La Malnata by Beatrice Salvioni

La Malnata by Beatrice Salvioni

Auteur:Beatrice Salvioni [Salvioni, Beatrice]
La langue: fra
Format: epub
Tags: Roman historique, Italie, Littérature italienne
Éditeur: Albin Michel
Publié: 2023-01-11T05:53:52+00:00


13

Maddalena savait aussi assumer sa désobéissance en secret. Elle en était fière. Moi, j’avais peur de répondre à la professeure, de rencontrer le regard des grandes qui me parlaient et j’acceptais tous les reproches sans jamais tenter de me justifier en disant « Je ne l’ai pas fait exprès ».

Elle au contraire, même dans les situations où elle était forcée de s’excuser, disait « s’il vous plaît » ou « excusez-moi » d’un air de défi. De l’extérieur elle semblait irréprochable et humble. Mais à l’intérieur elle cultivait une révolte secrète.

Elle ne se rebellait même pas quand la cheffe de classe – qui en l’absence de la prof inscrivait au tableau les noms des élèves sages et ceux des indisciplinées – la mettait en tête de la colonne des mauvaises conduites, uniquement parce qu’elle était la Malnata et que, « si elle n’avait pas encore fait quelque chose de mal, elle s’apprêtait sûrement à le faire ».

J’aurais voulu me lever, dire que ce n’était pas juste, mais elle me faisait signe de rester tranquille, sinon ça serait encore pire.

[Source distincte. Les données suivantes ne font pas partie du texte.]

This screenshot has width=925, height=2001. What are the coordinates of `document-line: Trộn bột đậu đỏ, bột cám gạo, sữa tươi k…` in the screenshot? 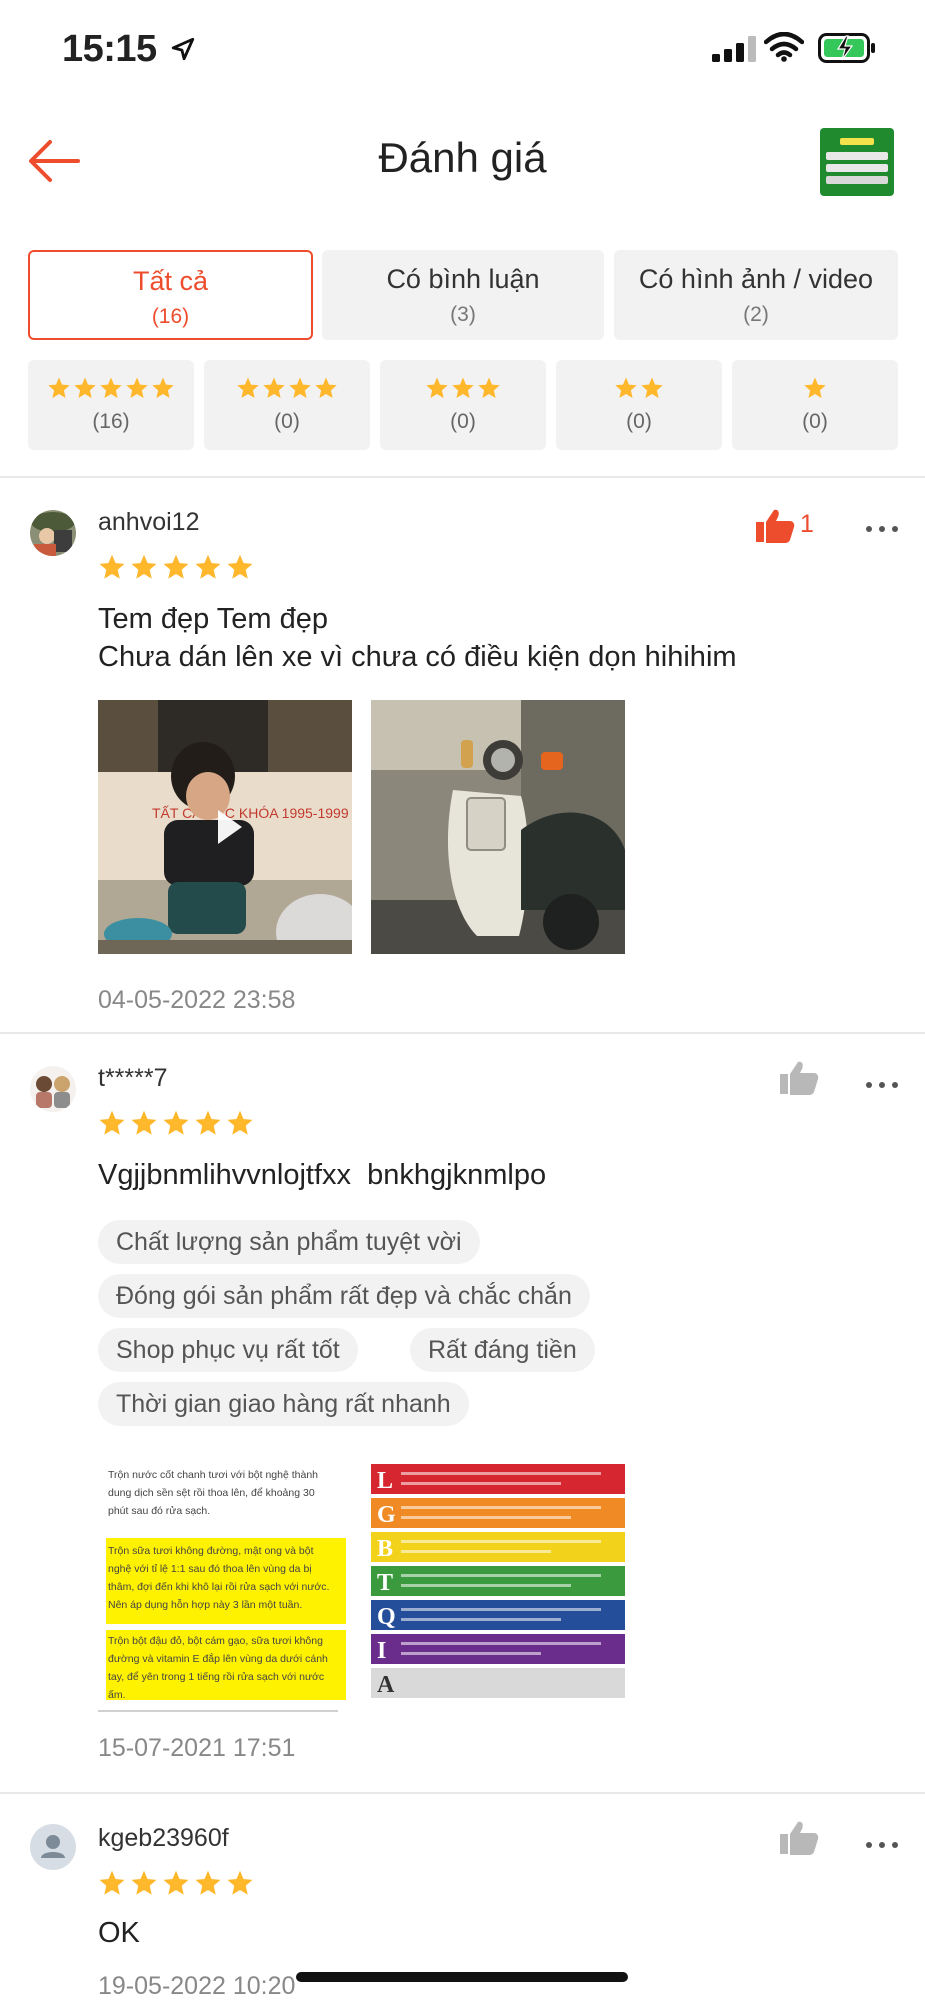 It's located at (216, 1641).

Elle connaissait la méchanceté des filles à l’école, insidieuse, faite de mensonges chuchotés dans le dos, mais qui tôt ou tard s’épuisait comme un feu d’herbes sèches.

Donc Maddalena supportait tout. Elle supportait les boulettes de papier qu’on lui envoyait en riant pour sa prononciation laborieuse du latin, elle supportait qu’on lui lance des cailloux dans la cour, dont elle se protégeait avec son cartable en cuir. Les pires étaient cinq filles qui se trouvaient dans sa classe l’année précédente. Leur cheffe était Giulia Brambilla, la fille du pharmacien, à qui elle avait donné un coup de poing, lui faisant sauter une dent.

Giulia arrivait le matin dans une voiture noire avec chauffeur, accompagnée de sa gouvernante ; elle avait des boucles claires et bien rondes comme celles des dames dans les magazines, et un sourire d’élève obéissante marqué du trou noir de l’incisive perdue. Elle avait de bonnes notes, des manières courtoises et un ton calme avec les enseignantes, mais avec Maddalena elle se déchaînait – en veillant bien toutefois à ne pas se faire découvrir par les adultes. Elle lui jetait des poignées de terre, elle fourrait dans la poche de son tablier des morceaux mastiqués de son goûter, elle lui tirait les cheveux jusqu’à les lui arracher et elle l’appelait « maudite sorcière ».

Maddalena ne réagissait pas et ça me mettait en rage. Il fallait le dire aux profs, répondre à ses provocations, les lui faire payer. C’était de la Malnata que j’avais appris le goût de la rébellion et je ne comprenais pas pourquoi à présent elle subissait tout en silence. « J’ai promis », disait-elle.

Avec moi au contraire Giulia et ses amies étaient gentilles : elles me disaient que j’avais de beaux cheveux et me demandaient si quelqu’un me faisait la cour. C’était ce que je détestais le plus.

Un jour où nous courions pendant la récréation, Giulia Brambilla fit un croche-pied à Maddalena qui tomba sans même avoir le temps de mettre les mains en avant.